So again, I think that Go designers knew this. They knew this, because they were developers themselves. They were not necessarily academics. They had to build software. They knew what the average developer needed, they knew where they were falling down. And I think Go comes in and solves these things.
[36:15] Personally, I think when somebody complains about error handling in Go, they’re complaining about – they want it easier to do, not easier to understand. [laughter] We come back again, right? So sometimes when you make things easier to understand, things have to be a little more tedious.
But here’s another design philosophy, Johnny? Two of them. One, you shouldn’t be writing code for yourself. You should be writing code for the next person that has to come along. Because if you don’t, if you’re not thinking about the next person and/or the average developer on your team, when you leave, that codebase leaves with you. It gets replaced. And the 3, 4, 5 years you spent on that ends up resulting in meaning nothing. I’ve got code that’s 20-something years old, 10-something years old in production right now. The 20-year-old code should go, because that’s way too long… But I think it’s there because I always wrote code with the understanding that somebody else has to be able to maintain this. It wasn’t about me, it was about the next person, and that allows that code to now not just have to be replaced, right? You need to have that design philosophy in your head; you need to be thinking about that, “Who’s the next person that’s gonna come along here?” And then you’re always writing code for the average developer on your team.

• [Given problem 1] Convert the rows in the stretch from the line containing "1024x672 pixels. Task: Click" through the end of the rows into a Markdown table with the columns No. and Entry. Omit blank lines and leave the pictures out.

• [Extracted data]
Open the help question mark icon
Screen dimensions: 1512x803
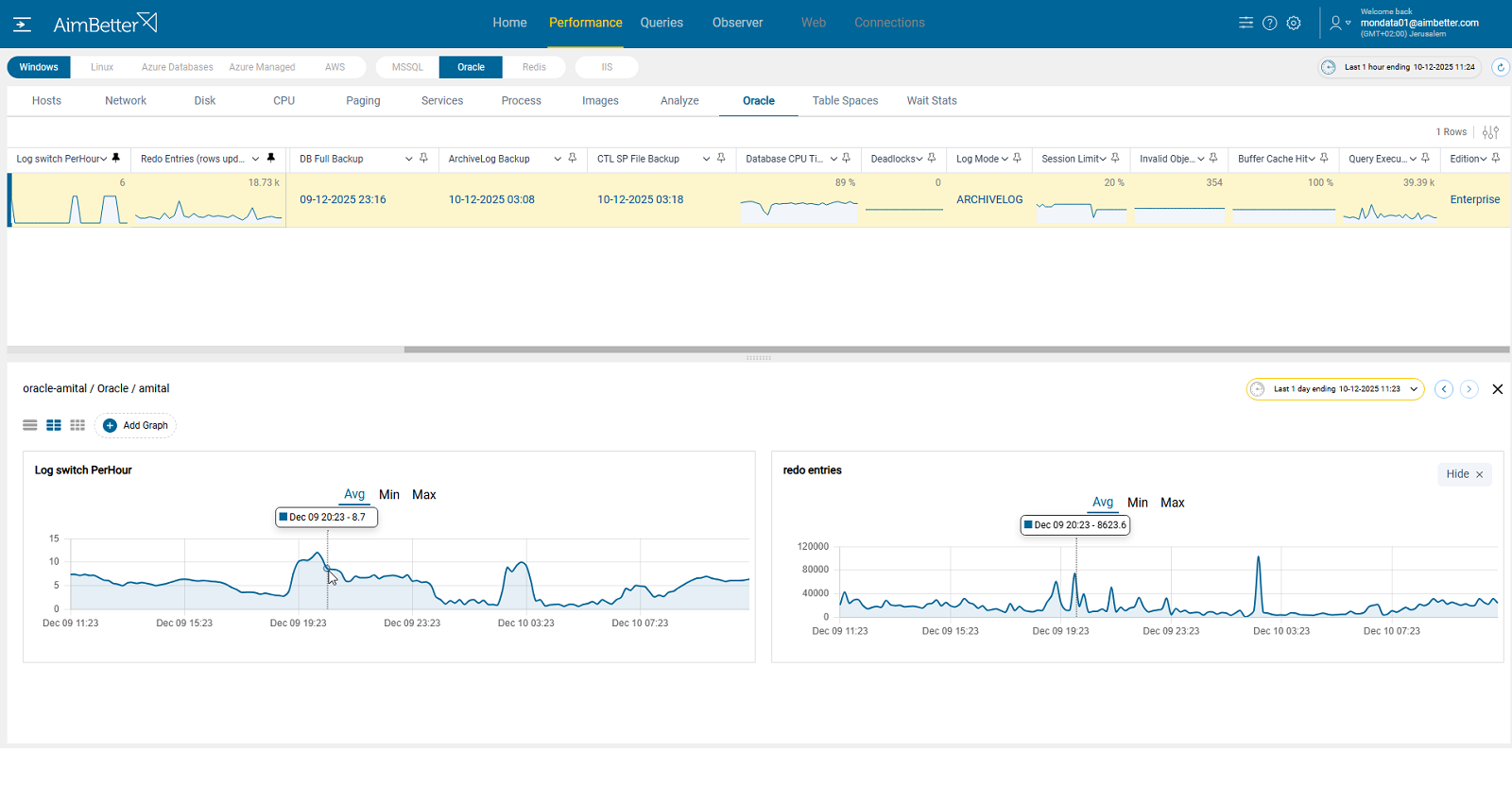click(1270, 23)
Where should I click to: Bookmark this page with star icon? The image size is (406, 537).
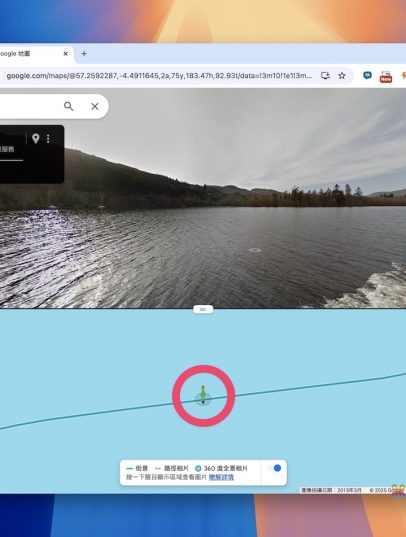[342, 76]
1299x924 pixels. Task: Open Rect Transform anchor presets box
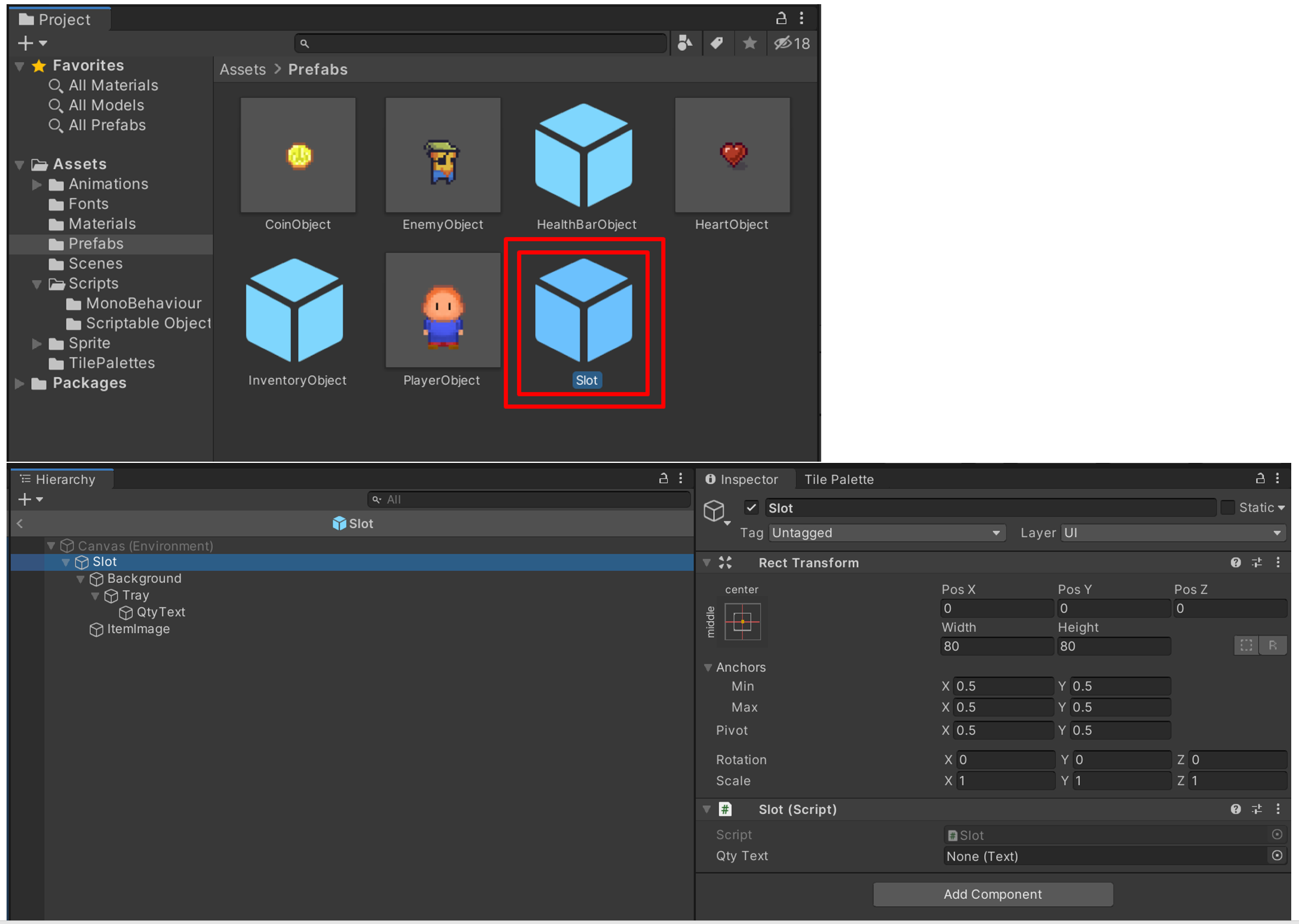742,622
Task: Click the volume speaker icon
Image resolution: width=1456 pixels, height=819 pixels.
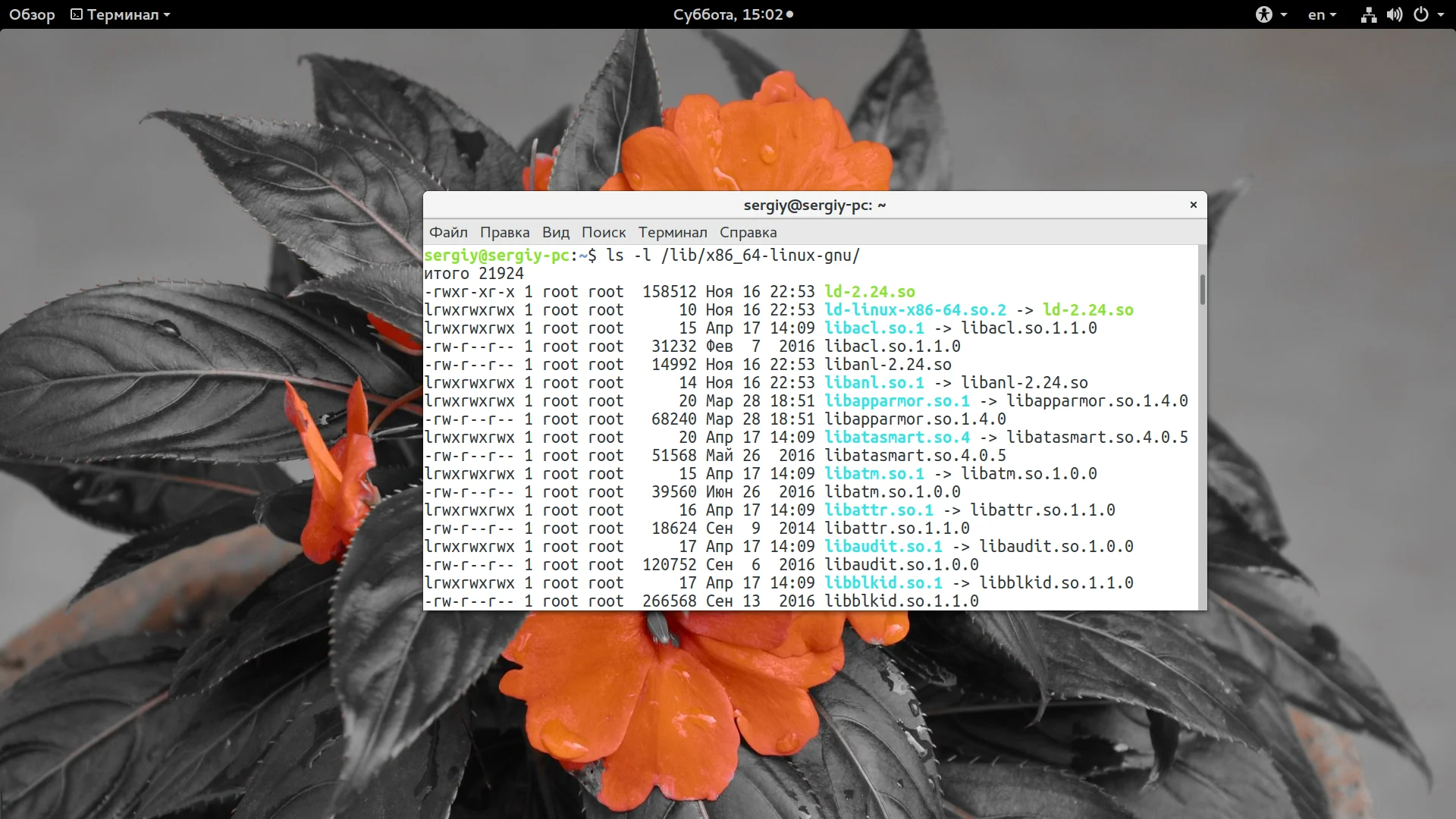Action: click(x=1395, y=14)
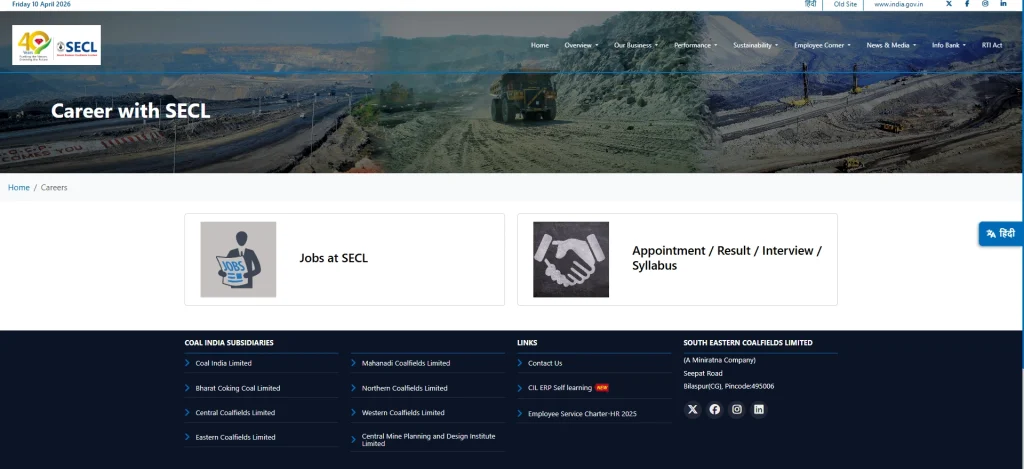The height and width of the screenshot is (469, 1024).
Task: Click the footer Facebook circle icon
Action: click(x=714, y=409)
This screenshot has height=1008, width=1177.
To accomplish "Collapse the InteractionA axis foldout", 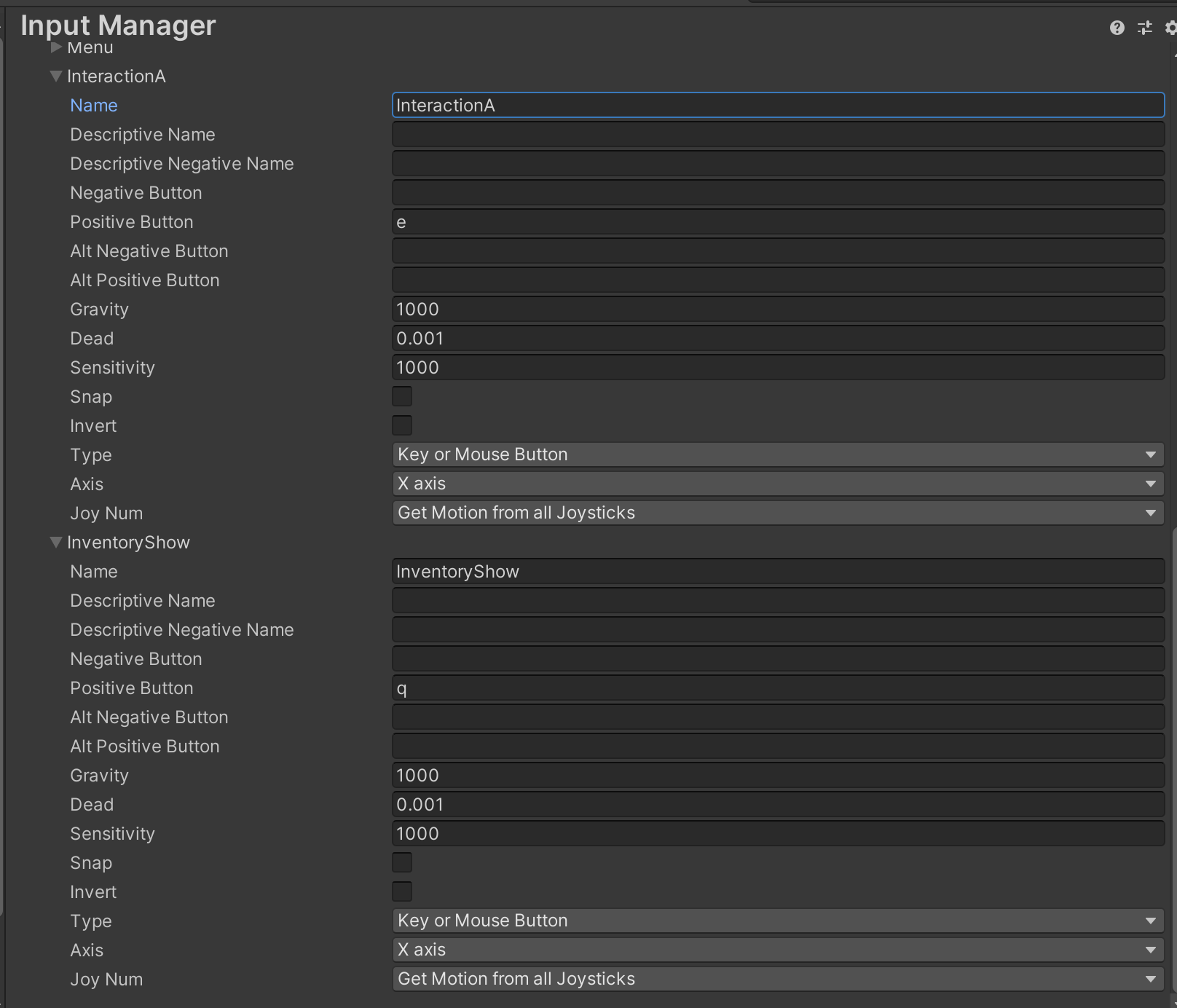I will tap(56, 76).
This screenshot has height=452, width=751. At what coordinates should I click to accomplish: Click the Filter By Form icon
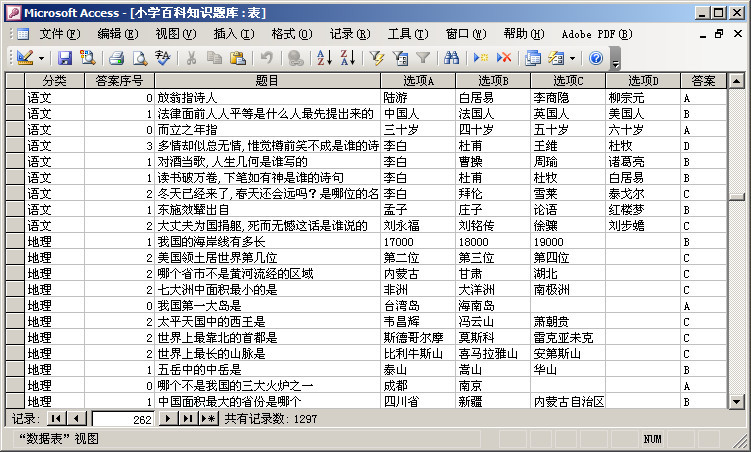click(400, 58)
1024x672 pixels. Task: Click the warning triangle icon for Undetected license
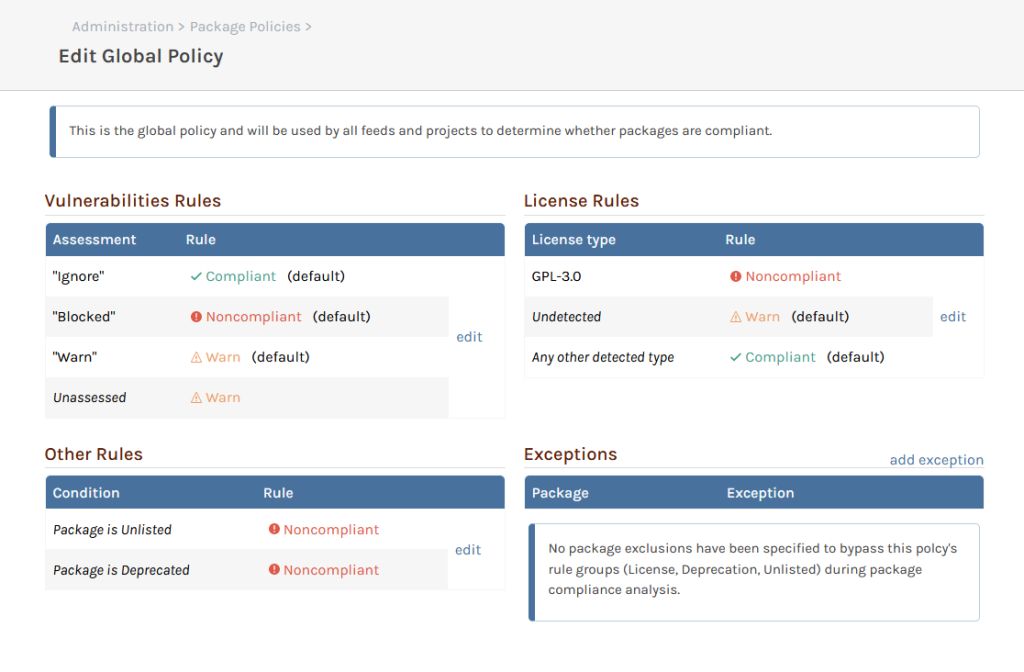click(736, 317)
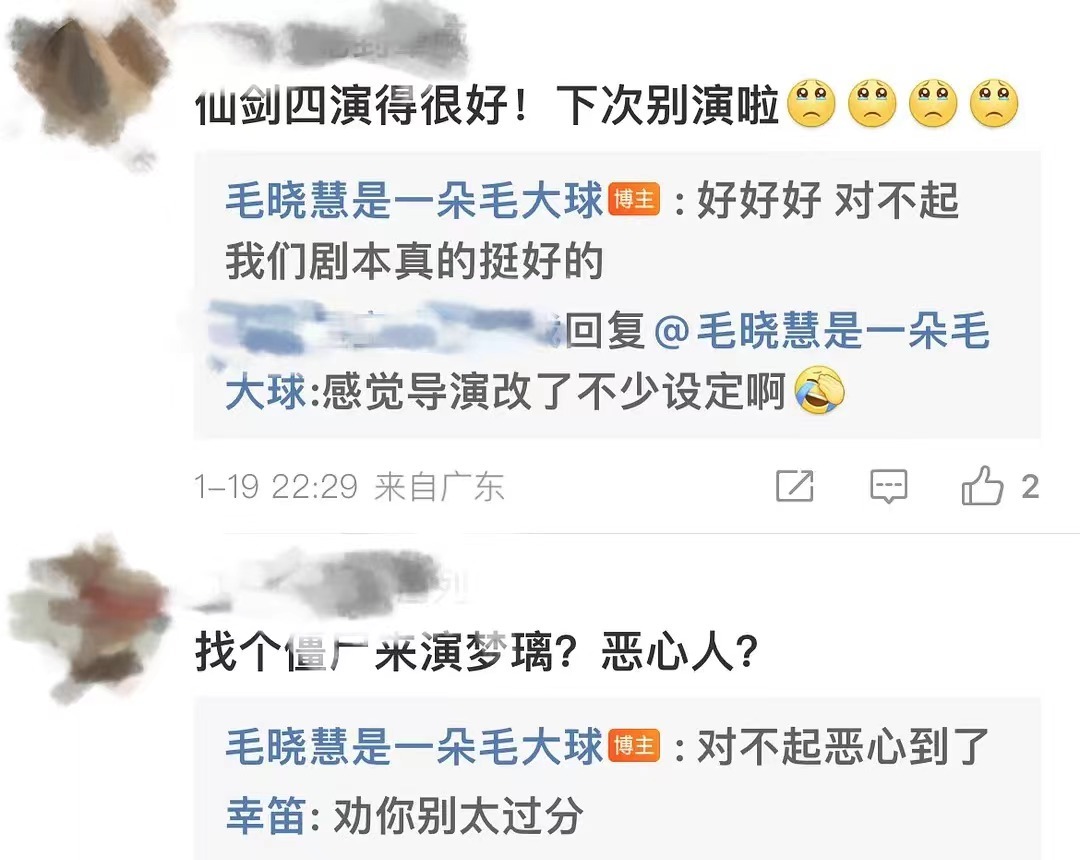Tap the 博主 badge in second reply
The image size is (1080, 860).
(x=634, y=746)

• [Given problem 2] Return the stretch of the Go design discussion from "So again, I" through "little more tedious.", copied word for word.

• [Worked solution 1]
| No. | Entry |
|---|---|
| 1 | 1024x672 pixels. Task: Click the warning triangle icon for Undetected license |
| 2 | click(736, 317) |
| 3 | Tap the 博主 badge in second reply |
| 4 | The image size is (1080, 860). |
| 5 | (x=634, y=746) |

• [Worked solution 2]
So again, I think that Go designers knew this. They knew this, because they were developers themselves. They were not necessarily academics. They had to build software. They knew what the average developer needed, they knew where they were falling down. And I think Go comes in and solves these things.
[36:15] Personally, I think when somebody complains about error handling in Go, they’re complaining about – they want it easier to do, not easier to understand. [laughter] We come back again, right? So sometimes when you make things easier to understand, things have to be a little more tedious.